A fire broke out in Turkey’s capital city of Ankara Tuesday with initial reports indicating a large explosion, but Twitter reports later suggesting it was a fire in a large residential building.

Police have played down reports of an explosion in the Turkish capital Ankara, saying it was actually a fire in an apartment building, which is now under control.

But the incident shows just how on edge the country is just days after a failed coup.

One early report said there may have been an explosion at the state-run television building.

But Israeli journalist Amichai Stein said a security officer at the Turkish parliament said it was not an explosion but a fire in a vehicle that had spread to a house.


Greek journalist Yannis Koutsomitis then tweeted: ‘Ankara incident was just a minor fire, not an explosion. It seems that everyone’s become too edgy. Totally understandable after Fri’s events.’


Police have now confirmed that the large black plume of smoke seen in the capital was from a fire in a block of flats, which is now ‘under control’.


The report emerged less than a week after a failed coup in Turkey reportedly left more than 200 people dead. The government arrested dozens of military officials were and fired thousands of workers.

The state-run Anadolu news agency reported those formally arrested included former air force commander Gen. Akin Ozturk, alleged to be the ringleader of the July 15 uprising, and Gen. Adem Hududi, commander of Turkey’s 2nd Army, which is in charge of countering possible threats to Turkey from Syria, Iran and Iraq.

Ozturk has denied the allegation, saying he neither planned nor directed the failed military coup.

The news agency said Erdogan’s Air Force adviser, Lt. Col. Erkan Kivrak, had been detained at a hotel where he was vacationing in Turkey’s southern province of Antalya.
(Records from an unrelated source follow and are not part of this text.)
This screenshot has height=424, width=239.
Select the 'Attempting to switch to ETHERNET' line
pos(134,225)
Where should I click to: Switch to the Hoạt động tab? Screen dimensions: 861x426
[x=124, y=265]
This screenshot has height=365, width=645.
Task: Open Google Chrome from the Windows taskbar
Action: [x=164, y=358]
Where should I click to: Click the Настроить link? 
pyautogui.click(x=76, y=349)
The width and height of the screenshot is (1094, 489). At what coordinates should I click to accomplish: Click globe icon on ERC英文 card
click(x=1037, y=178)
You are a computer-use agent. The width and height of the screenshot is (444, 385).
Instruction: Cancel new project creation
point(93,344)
No reason was given for the detention.

Addressing hundreds of supporters outside his Istanbul residence early Tuesday, Turkish President Recep Tayyip Erdogan responded to calls for the reintroduction of the death penalty with the simple statement: “You cannot put aside the people’s demands.”
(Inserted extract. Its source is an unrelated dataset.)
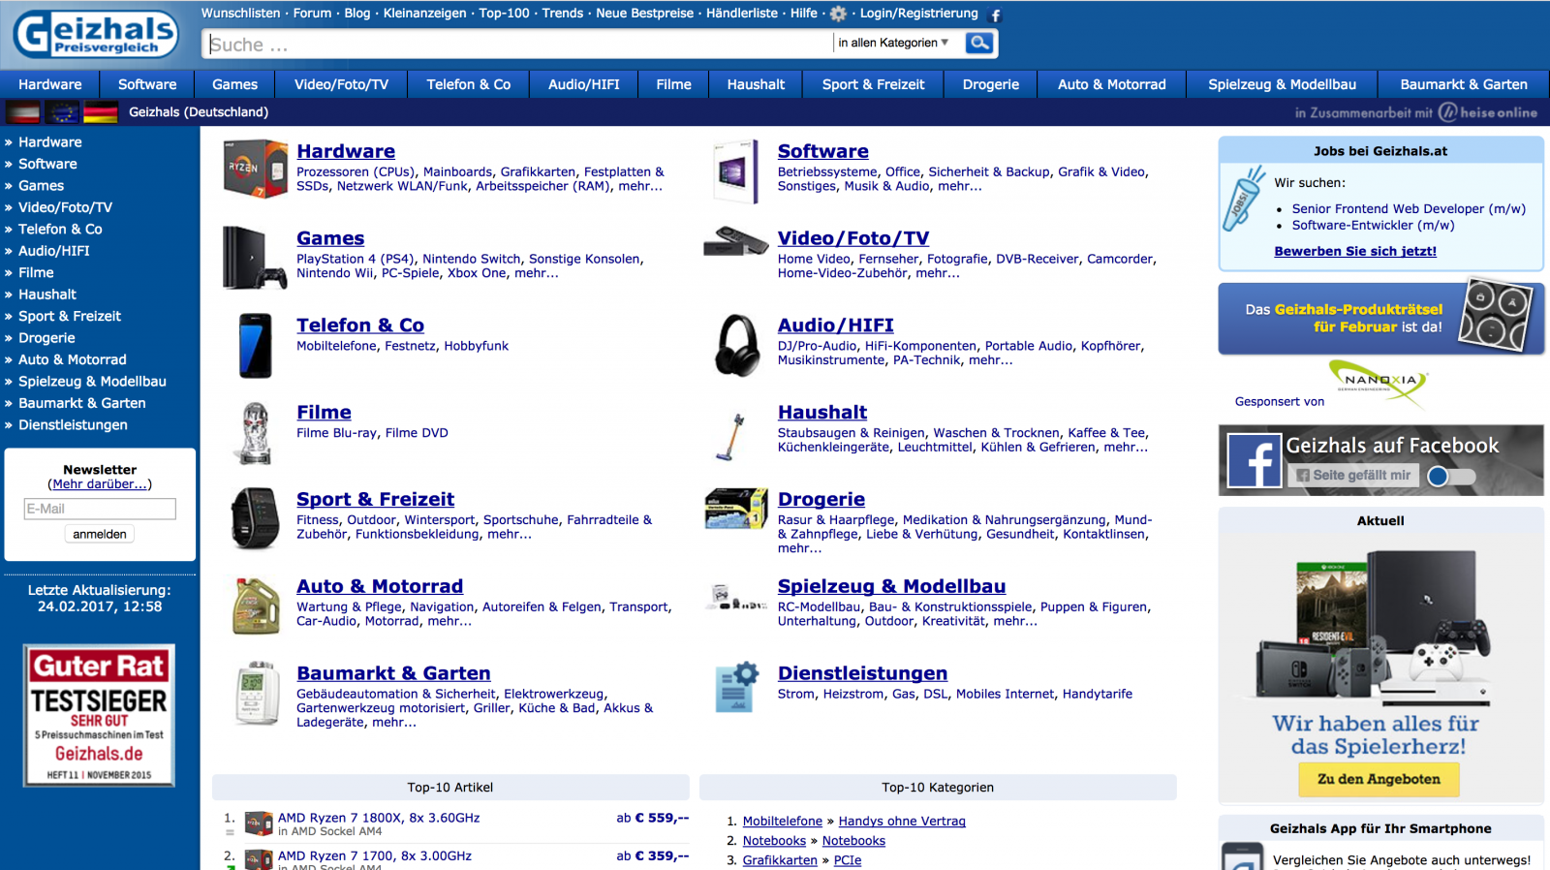Expand 'mehr...' in the Hardware category
1550x870 pixels.
(640, 186)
“In a country where our youths are killed with tanks and bombs, if we stay silent, as political people we will be held responsible in the afterlife,” Erdogan said, pointing out that capital punishment exists around the world, including in the United States and China.

Anadolu also reported Tuesday that Turkey’s media regulatory agency canceled all broadcast rights and licenses for any media outlets linked to or supporting the group the government holds responsible for Friday night’s failed coup.